- _DATA FOR ANALYSIS_:
>>>

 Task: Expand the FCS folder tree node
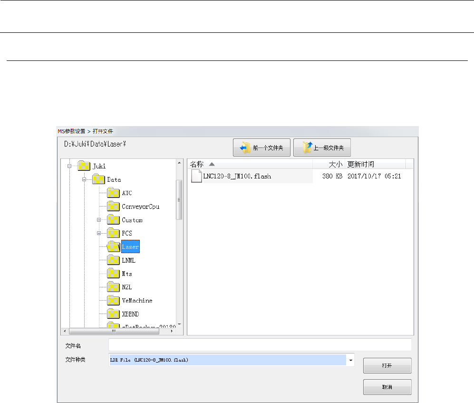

<<<
>>>

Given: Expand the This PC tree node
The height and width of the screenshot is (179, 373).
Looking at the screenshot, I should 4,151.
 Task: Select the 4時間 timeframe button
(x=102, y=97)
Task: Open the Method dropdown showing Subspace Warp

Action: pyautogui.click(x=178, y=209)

<<<

- _TASK DESCRIPTION_:
Only the lines that contain the string "node" are to be copied from the records.

- _SOLUTION FOR THIS EXERCISE_:
 Task: Expand the FCS folder tree node
Given: Expand the This PC tree node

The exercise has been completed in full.